_Document segment_.
NEW YORK (Reuters Health) – When it comes to diet programs, brand names don’t make much difference, according to a new review.
Low-carb or low-fat diets resulted in the most weight loss, but despite a difference of a few pounds between groups, all the programs in the study were about equally effective, said lead author Bradley C. Johnston.
“The weight loss differences between branded diet programs were small with likely little importance to those seeking to lose weight,” he told Reuters Health by email.
Johnston, of the Hospital for Sick Children Research Institute in Toronto and McMaster University in Hamilton, Ontario, said any diet program should include exercise and behavioral support.
The analysis included 49 randomized controlled trials that tested 11 popular branded diets for at least three months. All of the participants were overweight or obese, and they all had daily nutrient or calorie targets. Some had exercise goals as well.
The low-carb diets, like Atkins, South Beach and Zone, require that no more than 40 percent of daily calories come from carbohydrates and another 30 percent come from protein.
The low-fat diets, including the Ornish and Rosemary Conley diets, specify that less than 20 percent of calories come from fat, and 60 percent come from carbohydrates.
Johnston and his team also included trials of moderate macronutrient diets, like Biggest Loser, Jenny Craig, Volumetrics, Nutrisystem and Weight Watchers, which also require around 60 percent of calories from carbohydrates but allow more from fat and less from protein than the low-fat diets studied.
Compared to no diet at all, each of the diets produced more weight loss, but low-fat and low-carb were most successful, according to results in JAMA.
At the six-month point, people on low-carb diets had lost an average of 19 pounds, which dropped to 16 pounds at one year. Low-fat dieters lost an average of more than 17 pounds by six months, which also dropped to 16 pounds by one year.
Moderate macronutrient dieters lost an average of 12.5 pounds after one year.
The different diet brands within each category didn’t make much difference, the authors write. For example, among the low-carb diets, the Atkins diet resulted in about four more pounds of weight loss than the Zone diet at the six-month point.
“I think in general when people follow a specific plan and have a support system and guidelines that pull them away from their normal everyday behavior, I would expect to see weight loss,” said Lindsay Malone, a registered dietitian at the Cleveland Clinic who was not part of the new review.

(Pixel coordinate grounding data)
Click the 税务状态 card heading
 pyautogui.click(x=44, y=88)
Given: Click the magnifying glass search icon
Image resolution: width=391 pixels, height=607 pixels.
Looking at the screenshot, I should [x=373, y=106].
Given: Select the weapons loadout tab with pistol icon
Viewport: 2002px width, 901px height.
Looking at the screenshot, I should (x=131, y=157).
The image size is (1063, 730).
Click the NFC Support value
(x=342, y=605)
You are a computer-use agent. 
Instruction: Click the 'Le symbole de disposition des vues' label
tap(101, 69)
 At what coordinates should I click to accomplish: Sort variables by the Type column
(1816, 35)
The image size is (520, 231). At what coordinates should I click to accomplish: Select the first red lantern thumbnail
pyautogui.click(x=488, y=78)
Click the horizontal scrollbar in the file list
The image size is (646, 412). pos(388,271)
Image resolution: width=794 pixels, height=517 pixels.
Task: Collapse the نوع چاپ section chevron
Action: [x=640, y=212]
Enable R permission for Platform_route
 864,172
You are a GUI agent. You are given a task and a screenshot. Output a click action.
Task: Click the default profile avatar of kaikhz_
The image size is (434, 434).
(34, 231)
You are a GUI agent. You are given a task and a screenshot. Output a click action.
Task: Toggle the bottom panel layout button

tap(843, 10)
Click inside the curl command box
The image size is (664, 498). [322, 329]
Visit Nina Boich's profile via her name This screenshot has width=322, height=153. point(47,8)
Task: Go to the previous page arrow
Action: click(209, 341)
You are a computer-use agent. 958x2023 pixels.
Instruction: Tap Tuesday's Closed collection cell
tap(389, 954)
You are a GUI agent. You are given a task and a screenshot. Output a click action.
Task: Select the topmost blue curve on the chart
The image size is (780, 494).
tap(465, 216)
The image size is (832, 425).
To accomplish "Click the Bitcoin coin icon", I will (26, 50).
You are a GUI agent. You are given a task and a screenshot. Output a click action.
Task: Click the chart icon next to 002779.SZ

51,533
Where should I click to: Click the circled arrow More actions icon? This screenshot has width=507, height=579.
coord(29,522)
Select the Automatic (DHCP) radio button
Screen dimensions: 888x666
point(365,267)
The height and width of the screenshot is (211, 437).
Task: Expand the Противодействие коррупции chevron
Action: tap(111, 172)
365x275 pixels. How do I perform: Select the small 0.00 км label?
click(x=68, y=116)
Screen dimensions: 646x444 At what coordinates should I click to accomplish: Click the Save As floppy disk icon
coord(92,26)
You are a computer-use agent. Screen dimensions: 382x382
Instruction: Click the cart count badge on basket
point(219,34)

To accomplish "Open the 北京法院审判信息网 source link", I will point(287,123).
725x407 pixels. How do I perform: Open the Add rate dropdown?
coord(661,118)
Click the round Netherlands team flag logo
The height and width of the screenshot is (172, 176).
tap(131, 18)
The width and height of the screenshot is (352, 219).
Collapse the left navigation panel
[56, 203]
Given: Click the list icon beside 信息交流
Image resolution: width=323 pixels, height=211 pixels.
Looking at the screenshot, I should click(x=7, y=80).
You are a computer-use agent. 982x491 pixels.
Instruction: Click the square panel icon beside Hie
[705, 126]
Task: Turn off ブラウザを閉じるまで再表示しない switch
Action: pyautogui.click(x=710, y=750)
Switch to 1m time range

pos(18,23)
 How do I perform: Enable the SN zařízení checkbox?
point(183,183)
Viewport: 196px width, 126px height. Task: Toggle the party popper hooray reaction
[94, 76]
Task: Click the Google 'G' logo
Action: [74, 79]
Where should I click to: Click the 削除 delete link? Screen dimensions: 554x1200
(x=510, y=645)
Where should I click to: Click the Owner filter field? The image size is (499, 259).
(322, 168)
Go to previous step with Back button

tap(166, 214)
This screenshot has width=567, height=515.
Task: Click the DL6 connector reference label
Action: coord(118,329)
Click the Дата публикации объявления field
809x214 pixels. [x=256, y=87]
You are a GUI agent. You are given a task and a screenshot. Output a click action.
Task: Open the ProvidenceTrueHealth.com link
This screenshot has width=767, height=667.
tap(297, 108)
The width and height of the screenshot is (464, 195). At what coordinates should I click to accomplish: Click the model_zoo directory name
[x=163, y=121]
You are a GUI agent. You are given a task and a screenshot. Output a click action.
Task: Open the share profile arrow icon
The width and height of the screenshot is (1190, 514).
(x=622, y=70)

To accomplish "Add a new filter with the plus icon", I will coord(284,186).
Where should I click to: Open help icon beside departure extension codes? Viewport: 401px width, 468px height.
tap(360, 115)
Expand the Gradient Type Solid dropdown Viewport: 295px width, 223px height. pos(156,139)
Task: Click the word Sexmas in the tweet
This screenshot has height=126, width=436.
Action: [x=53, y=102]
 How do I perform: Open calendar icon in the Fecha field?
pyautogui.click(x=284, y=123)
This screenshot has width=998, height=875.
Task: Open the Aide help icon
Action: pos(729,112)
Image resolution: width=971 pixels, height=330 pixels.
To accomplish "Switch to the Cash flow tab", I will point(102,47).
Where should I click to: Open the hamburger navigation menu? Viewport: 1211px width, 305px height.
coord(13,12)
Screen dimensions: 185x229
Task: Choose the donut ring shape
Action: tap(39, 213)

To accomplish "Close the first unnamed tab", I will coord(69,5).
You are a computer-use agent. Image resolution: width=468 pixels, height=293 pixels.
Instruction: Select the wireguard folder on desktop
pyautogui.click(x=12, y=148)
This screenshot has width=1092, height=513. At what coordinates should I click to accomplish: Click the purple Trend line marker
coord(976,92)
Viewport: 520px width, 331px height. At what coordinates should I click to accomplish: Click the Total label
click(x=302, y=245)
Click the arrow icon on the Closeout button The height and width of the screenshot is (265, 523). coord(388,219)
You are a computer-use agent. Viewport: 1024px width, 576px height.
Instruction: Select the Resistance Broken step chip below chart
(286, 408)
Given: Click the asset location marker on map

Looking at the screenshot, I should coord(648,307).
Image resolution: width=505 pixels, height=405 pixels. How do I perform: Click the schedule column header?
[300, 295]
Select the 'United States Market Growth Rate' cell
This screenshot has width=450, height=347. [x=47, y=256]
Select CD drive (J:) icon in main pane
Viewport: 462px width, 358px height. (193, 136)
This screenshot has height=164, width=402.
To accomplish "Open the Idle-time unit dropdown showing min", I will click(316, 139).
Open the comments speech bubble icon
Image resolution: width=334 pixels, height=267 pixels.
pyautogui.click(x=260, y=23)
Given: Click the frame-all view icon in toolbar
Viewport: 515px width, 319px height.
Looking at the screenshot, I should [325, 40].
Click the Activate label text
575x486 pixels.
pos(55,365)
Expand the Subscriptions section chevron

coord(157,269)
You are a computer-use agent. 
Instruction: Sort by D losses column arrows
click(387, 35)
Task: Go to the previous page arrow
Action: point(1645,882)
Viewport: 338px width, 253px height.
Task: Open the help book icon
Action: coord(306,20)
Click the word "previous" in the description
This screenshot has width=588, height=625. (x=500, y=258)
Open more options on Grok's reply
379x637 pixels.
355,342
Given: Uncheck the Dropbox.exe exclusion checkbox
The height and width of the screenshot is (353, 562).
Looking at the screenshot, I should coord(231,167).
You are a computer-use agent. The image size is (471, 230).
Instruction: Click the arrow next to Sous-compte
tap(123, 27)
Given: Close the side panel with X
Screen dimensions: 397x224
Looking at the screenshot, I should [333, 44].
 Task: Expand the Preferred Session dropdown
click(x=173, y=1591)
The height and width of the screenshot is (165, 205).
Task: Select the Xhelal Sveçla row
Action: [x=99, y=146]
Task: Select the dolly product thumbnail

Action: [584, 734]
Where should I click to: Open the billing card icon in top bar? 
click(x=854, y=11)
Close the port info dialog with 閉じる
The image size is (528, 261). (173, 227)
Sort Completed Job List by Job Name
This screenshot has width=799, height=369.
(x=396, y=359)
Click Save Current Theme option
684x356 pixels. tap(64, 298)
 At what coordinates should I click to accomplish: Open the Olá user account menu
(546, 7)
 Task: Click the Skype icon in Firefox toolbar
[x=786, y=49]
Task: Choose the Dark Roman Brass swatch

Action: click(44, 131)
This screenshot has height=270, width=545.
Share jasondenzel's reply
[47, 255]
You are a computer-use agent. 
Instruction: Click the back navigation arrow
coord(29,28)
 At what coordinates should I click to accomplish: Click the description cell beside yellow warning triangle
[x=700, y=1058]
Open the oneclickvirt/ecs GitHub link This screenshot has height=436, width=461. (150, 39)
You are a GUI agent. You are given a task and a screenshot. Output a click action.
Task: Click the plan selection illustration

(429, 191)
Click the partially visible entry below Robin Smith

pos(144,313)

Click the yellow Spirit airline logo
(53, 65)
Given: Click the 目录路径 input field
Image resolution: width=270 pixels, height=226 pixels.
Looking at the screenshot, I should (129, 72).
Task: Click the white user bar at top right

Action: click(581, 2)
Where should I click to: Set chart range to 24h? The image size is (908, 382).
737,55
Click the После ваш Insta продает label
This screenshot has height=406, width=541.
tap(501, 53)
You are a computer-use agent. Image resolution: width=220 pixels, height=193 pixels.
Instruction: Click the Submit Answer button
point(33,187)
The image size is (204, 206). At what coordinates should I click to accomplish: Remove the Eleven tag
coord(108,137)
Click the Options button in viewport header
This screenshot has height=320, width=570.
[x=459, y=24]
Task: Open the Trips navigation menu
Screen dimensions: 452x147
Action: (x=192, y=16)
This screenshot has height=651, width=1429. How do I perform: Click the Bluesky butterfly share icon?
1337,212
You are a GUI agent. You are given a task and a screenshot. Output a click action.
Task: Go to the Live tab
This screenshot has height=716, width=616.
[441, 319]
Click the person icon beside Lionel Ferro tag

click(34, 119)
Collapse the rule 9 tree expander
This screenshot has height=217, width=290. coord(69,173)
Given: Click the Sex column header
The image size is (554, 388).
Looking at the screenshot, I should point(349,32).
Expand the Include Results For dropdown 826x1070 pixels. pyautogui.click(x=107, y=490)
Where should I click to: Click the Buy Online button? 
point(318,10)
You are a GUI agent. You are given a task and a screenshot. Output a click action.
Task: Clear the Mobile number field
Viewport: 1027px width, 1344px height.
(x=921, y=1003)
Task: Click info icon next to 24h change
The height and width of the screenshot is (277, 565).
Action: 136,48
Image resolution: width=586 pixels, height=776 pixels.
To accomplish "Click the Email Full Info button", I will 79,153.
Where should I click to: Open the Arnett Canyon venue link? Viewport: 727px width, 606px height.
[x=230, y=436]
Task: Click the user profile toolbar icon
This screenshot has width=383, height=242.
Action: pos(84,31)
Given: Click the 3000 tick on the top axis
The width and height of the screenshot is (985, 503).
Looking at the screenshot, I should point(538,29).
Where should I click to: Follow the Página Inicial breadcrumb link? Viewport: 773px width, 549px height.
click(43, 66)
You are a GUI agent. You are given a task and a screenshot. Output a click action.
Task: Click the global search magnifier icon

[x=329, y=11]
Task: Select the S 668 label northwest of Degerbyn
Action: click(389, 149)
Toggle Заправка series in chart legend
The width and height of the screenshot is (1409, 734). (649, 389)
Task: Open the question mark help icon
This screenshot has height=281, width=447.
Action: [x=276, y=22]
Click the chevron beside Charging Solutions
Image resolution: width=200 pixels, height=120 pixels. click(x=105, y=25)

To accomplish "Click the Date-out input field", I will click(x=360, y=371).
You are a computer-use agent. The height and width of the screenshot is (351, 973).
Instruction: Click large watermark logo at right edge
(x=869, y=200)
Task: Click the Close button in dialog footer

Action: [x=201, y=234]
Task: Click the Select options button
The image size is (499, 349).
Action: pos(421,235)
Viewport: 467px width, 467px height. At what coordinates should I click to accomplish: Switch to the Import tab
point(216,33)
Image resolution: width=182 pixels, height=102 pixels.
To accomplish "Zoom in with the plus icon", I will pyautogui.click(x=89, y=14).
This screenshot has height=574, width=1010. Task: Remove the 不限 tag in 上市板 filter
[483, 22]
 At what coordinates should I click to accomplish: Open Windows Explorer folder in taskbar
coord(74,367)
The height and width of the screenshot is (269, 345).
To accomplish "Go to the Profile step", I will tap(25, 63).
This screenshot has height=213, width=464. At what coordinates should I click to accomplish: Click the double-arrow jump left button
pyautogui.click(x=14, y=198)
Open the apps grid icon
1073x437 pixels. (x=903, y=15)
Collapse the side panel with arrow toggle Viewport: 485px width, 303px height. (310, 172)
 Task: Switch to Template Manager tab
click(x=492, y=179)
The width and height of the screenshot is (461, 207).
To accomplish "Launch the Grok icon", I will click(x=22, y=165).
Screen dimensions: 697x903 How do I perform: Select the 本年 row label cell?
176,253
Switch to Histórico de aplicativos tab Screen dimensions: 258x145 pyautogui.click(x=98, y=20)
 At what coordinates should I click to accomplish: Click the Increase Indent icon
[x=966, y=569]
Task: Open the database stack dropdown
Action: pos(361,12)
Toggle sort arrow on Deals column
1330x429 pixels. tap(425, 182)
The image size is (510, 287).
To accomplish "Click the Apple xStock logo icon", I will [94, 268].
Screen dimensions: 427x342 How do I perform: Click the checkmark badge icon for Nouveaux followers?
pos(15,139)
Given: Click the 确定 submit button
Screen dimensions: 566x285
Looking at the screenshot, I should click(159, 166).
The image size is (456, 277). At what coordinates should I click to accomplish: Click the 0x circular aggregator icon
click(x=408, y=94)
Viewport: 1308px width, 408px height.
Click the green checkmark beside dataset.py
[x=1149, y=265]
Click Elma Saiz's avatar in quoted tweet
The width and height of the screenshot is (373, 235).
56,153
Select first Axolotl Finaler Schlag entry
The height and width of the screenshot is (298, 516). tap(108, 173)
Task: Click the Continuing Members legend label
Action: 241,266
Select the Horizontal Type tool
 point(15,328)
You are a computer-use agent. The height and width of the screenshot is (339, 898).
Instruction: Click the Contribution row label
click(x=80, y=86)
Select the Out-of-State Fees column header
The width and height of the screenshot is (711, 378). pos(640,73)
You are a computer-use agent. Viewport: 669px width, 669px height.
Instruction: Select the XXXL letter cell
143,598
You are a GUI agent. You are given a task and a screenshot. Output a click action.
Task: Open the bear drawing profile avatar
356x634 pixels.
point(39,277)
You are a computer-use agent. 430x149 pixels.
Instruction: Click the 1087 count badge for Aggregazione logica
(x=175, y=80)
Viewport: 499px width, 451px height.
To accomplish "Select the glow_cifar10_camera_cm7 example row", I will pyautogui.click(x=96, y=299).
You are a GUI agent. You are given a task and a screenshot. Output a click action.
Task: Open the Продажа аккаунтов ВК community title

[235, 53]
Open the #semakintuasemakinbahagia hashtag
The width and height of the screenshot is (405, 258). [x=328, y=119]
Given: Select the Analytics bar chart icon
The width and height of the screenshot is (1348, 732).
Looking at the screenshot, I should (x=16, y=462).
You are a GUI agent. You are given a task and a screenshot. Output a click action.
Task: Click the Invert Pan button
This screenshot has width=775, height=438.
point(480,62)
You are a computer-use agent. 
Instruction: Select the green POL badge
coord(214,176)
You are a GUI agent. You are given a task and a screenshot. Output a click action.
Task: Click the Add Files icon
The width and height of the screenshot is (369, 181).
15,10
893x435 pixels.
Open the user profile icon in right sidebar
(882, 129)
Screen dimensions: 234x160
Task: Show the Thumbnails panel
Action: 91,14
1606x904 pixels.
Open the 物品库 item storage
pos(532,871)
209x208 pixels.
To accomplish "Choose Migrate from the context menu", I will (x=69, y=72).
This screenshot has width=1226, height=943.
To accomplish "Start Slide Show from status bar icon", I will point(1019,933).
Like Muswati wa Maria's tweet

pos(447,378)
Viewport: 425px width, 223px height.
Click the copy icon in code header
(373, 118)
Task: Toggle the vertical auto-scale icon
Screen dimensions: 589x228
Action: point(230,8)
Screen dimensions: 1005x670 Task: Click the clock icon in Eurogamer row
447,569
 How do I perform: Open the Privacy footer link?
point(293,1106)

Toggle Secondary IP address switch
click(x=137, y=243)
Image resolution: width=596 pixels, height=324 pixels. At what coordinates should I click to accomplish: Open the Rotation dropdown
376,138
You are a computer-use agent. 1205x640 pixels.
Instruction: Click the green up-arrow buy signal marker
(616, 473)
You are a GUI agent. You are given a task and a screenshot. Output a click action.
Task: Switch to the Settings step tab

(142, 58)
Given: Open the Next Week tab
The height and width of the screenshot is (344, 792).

_What you will do_.
1 - Could you retype the diet-program article word for word, between "The low-carb diets, like" and "results in JAMA.", inclusive?
2 - Can you extend the diet-program article, picking up right after its final sentence?

_Exercise answers_.
1 -
The low-carb diets, like Atkins, South Beach and Zone, require that no more than 40 percent of daily calories come from carbohydrates and another 30 percent come from protein.
The low-fat diets, including the Ornish and Rosemary Conley diets, specify that less than 20 percent of calories come from fat, and 60 percent come from carbohydrates.
Johnston and his team also included trials of moderate macronutrient diets, like Biggest Loser, Jenny Craig, Volumetrics, Nutrisystem and Weight Watchers, which also require around 60 percent of calories from carbohydrates but allow more from fat and less from protein than the low-fat diets studied.
Compared to no diet at all, each of the diets produced more weight loss, but low-fat and low-carb were most successful, according to results in JAMA.

2 -
While weight loss appeared slightly greater with low-carb versus low-fat diets, “with either one you’re making a lot of significant changes, eliminating junk food and junk calories,” Malone told Reuters Health by phone.
She and her colleagues typically don’t endorse specific diet brands. Instead, they sit down with patients and talk about their lifestyle, what has worked for them in the past, and recommend certain characteristics of diets individually, she said.
Though the moderate macronutrient diets in the review resulted in slightly less weight loss than others, they may still be the best choice for some people, she said.
“Moderate macronutrient provides the greatest variety so is easiest for some people,” Malone said. “If they are feeding a family or eating on the go a lot, maybe that is a little more doable for them.”
Though the brands themselves didn’t differ meaningfully, there are still advantages to branded diet programs, Johnston said.
“Branded diets are likely more effective than general dietary guidelines because they typically involve a comprehensive program including behavioral support and physical activity,” he said. “Some also include prepared foods, recipes and meal ideas.”
Health professionals can help assess which diet program the patient is most likely to stick to and achieve lasting weight loss, as well as a diet’s potential impact on other health measures like cholesterol and blood pressure, Johnston said.
“We know that you can achieve weight loss with more than one type of diet,” Malone said. “The diet that really should be presented or offered to people is the one they’re going to stick to.”